Weekend Watch is here for you. Every Friday we’re going to recommend the best of what’s new to rent on VOD or stream for free. It’s your weekend; allow us to make it better.
What to Stream This Weekend
Movie: The Belko Experiment Director: Greg McLean Starring: John Gallagher Jr., Tony Goldwyn, Melonie Diaz Available on: Amazon Video and iTunes
The Belko Experiment is a movie that wears its social commentary on its sleeve. It’s there in the title, “The Belko Experiment,” which sounds like any number of infamous real-life social experiments. The kind that revealed something dark and sinister about our human nature, like the Stanford Prison Experiment. That 1971 behavioral trial (which got its own movie in 2015) divided participants into the roles of prisoners and guards and revealed that it does not take much provocation for those in positions of authority to dehumanize and abuse those under their control. The Belko Experiment , not being constrained by the burdens of telling a true story, takes those dark observations about who we are as people and drives them to disturbing extremes.

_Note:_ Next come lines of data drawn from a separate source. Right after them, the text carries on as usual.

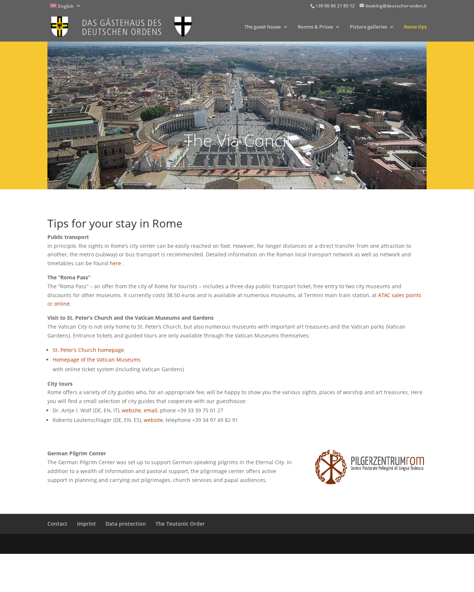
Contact (57, 523)
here (116, 263)
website (131, 410)
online (62, 303)
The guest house (262, 27)
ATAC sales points (399, 295)
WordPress (170, 543)
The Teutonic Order (180, 523)
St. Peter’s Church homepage (88, 349)
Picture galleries (368, 27)
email (150, 410)
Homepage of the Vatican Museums (97, 359)
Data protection (126, 523)
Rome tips (415, 27)
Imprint (86, 523)
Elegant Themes (100, 543)
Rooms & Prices (315, 27)
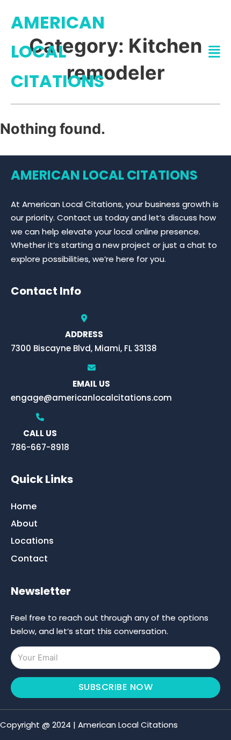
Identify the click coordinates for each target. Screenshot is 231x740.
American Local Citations (58, 51)
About (24, 523)
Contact (29, 558)
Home (24, 506)
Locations (32, 541)
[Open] (214, 52)
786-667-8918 (40, 447)
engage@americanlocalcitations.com (91, 397)
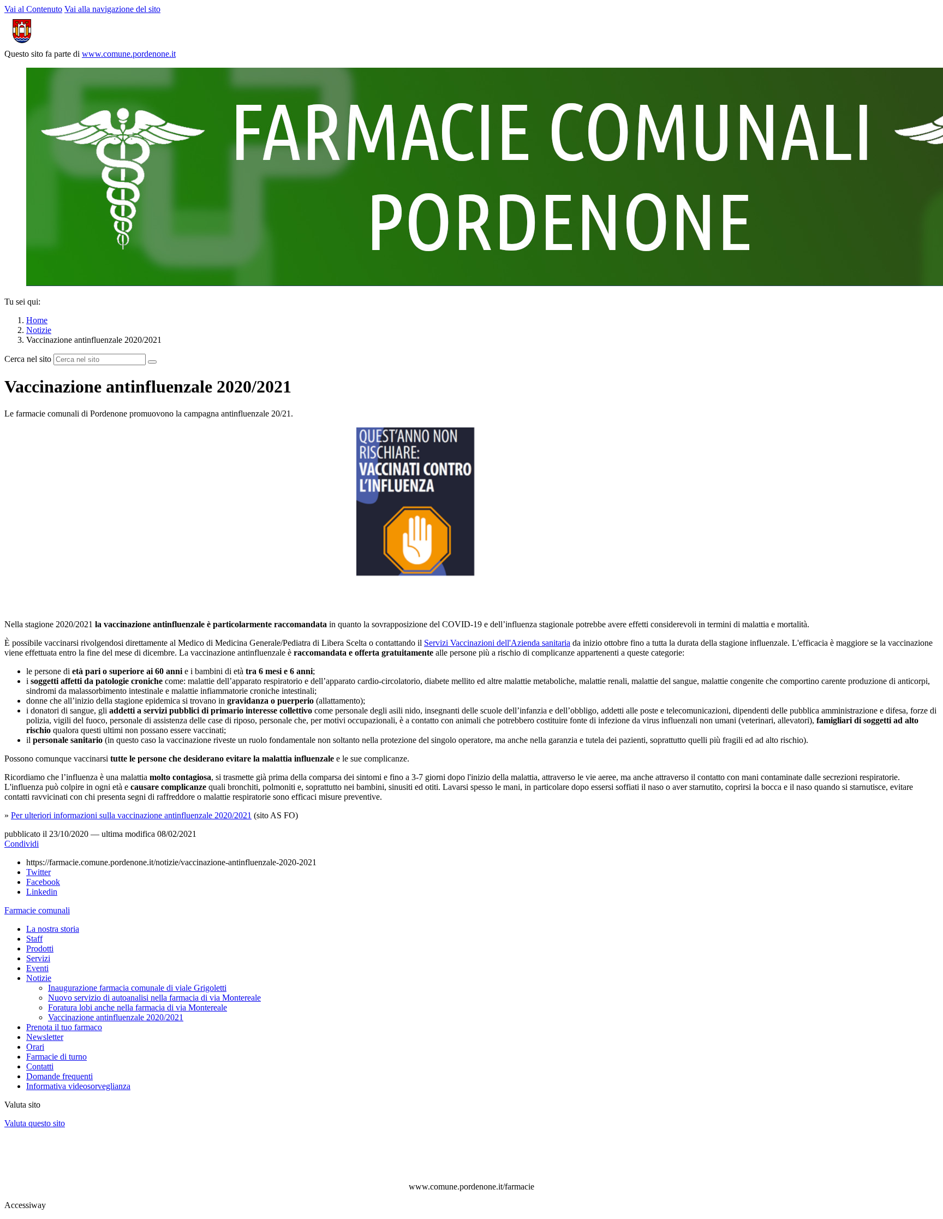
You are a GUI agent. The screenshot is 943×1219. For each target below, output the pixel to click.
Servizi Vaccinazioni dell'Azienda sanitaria (497, 642)
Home (36, 320)
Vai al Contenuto (33, 9)
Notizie (38, 330)
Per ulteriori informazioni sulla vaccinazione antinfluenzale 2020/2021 (131, 815)
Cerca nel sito (27, 359)
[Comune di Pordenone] (61, 44)
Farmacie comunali (37, 910)
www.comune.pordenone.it (129, 53)
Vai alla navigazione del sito (112, 9)
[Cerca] (152, 362)
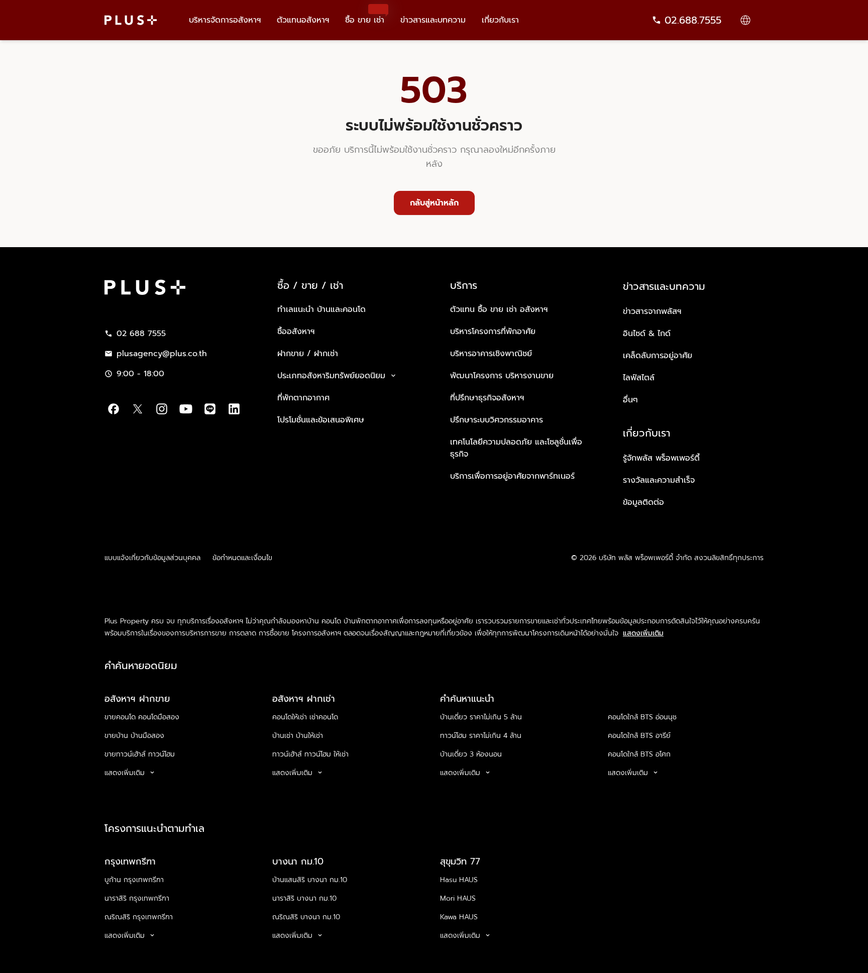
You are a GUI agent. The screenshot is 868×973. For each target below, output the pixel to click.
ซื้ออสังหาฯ (295, 332)
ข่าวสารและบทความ (433, 20)
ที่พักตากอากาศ (303, 398)
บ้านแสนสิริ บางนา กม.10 (309, 880)
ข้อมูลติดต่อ (643, 502)
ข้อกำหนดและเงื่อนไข (242, 558)
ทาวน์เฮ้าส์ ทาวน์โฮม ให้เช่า (310, 754)
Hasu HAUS (459, 880)
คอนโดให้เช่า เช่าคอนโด (305, 717)
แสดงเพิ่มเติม (643, 633)
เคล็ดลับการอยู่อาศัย (657, 356)
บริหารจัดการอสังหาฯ (225, 20)
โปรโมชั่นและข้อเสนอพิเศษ (320, 420)
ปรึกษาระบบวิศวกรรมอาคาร (496, 420)
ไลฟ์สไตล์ (639, 378)
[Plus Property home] (130, 20)
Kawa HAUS (459, 917)
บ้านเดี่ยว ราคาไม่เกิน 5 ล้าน (481, 717)
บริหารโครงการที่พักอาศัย (492, 332)
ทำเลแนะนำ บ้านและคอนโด (321, 309)
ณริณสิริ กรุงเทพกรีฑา (138, 917)
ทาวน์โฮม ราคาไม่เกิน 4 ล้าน (480, 735)
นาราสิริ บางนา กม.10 (304, 898)
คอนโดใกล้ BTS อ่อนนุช (642, 717)
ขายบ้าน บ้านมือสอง (134, 735)
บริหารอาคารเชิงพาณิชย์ (491, 354)
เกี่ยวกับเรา (500, 20)
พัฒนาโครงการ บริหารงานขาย (502, 376)
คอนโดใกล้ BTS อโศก (639, 754)
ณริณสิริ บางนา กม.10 (306, 917)
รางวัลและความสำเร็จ (659, 480)
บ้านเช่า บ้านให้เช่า (297, 735)
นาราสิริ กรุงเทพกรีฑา (136, 898)
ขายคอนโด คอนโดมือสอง (141, 717)
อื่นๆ (630, 400)
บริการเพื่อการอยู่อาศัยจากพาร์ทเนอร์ (512, 476)
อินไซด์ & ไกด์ (647, 334)
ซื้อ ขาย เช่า (364, 15)
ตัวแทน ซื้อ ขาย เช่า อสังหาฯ (499, 309)
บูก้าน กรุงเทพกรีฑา (134, 880)
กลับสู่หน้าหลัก (434, 203)
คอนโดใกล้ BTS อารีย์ (639, 735)
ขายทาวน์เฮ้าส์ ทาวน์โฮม (139, 754)
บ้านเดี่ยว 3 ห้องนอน (471, 754)
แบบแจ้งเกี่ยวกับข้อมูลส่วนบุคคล (152, 558)
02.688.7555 (693, 20)
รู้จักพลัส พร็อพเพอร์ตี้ (661, 458)
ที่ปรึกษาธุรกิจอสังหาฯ (487, 398)
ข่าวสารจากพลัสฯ (652, 311)
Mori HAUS (458, 898)
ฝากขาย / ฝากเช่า (307, 354)
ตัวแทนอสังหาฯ (303, 20)
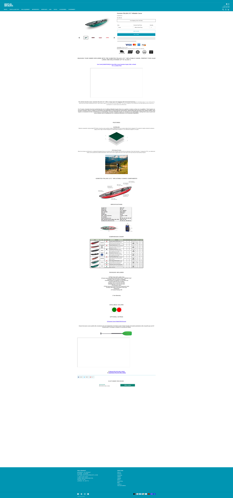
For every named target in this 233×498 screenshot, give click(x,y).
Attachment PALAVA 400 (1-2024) (117, 372)
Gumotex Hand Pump (138, 25)
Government (119, 475)
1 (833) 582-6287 (226, 7)
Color (118, 25)
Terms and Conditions (121, 485)
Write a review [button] (127, 385)
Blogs (118, 482)
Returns (118, 479)
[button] (136, 38)
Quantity (151, 25)
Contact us (119, 484)
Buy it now (136, 34)
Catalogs (119, 476)
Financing (119, 473)
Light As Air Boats (82, 496)
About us (119, 472)
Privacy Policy (120, 481)
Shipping (119, 478)
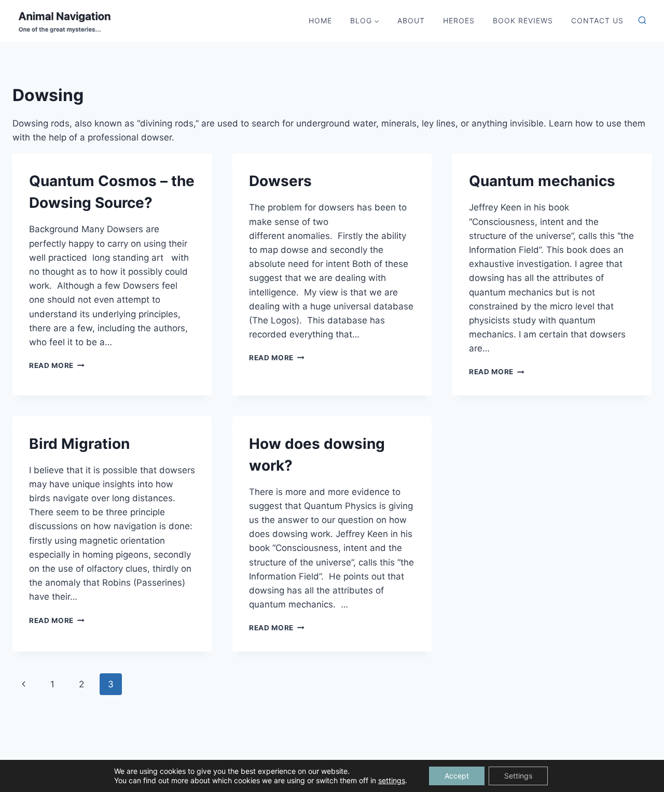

Belko Industries is a fairly generic American company operating in Bogota, Colombia. They … help facilitate other American companies’ hiring practices? Or something? The truth of Belko is revealed when a voice comes over the intercom and announces to the 70+ employees — regular corporate drones chit-chatting with each other over their morning coffee — that unless they kill two of their own number, they will face dire consequences. There’s some necessary going through the motions that follow: the employees think this is a prank, they scoff, they maybe take a wary look around the cubicles, but nobody takes it seriously. But then the heads of four employees randomly explode, and steel panels bar the doors and windows. The intercom voice delivers the new orders: of the 76 remaining Belko employees, 30 must be killed in two hours or else 60 will die. And we’re off to the races with one of the bloodiest horror movies in recent memory.
The paranoia and violence ramps up pretty quickly once everyone at Belko accepts that what’s happening is real. Major players emerge, including Tony Goldwyn as the company’s COO and John C. McGinley, who we saw in the beginning leering at female employees. We learn both are former special forces, and they take up the task of rounding up 30 to be killed. John Gallagher Jr. is our designated white hat who opposes the killings and must face his own moral dilemmas as a result. The rest of the cast includes Melonie Diaz, Sean Gunn, Michael Rooker, and a bunch of other familiar faces. There’s a ruthlessness to the casting: if an actor is wholly unfamiliar to you, odds are they’re going to be one of the masses who get killed.
The “social experiment” at Belko pretty quickly becomes indistinguishable from the serial horrors of your average Saw film. As moral quandaries go, kill-or-be-killed is neither novel nor, once you get into the nuts and bolts of it, all that fascinating. Not even when the movie tries to sell the corporate setting as a kind of social satire. What sets The Belko Experiment apart — on the occasions when it does set itself apart — is the sheer brutality of its execution. There is precious little finesse in the way that the killings are carried out; which is honestly good, because the few moments where director Greg McLean goes for finesse, it just feels tasteless. McLean is no stranger to brutality as a calling card. His Wolf Creek , the 2005 Australian horror movie about a pair of abducted young women who face off with a psychopath in the Outback, was similarly unremarkable from the torture-porn movies that were popular at the time, but it was carried off with such brutal simplicity that it demanded notice.
The Belko Experiment has been received with the same kind of mixed welcome Wolf Creek got. It’s nasty, brutal, nihilistic, and eager to wallow in the worst of humanity to make the point that … well, that humanity is the worst. It’s not going to be for every taste, to put it mildly, but there is a rawness to its horror that demands attention. It’s not admirable, but it is effective.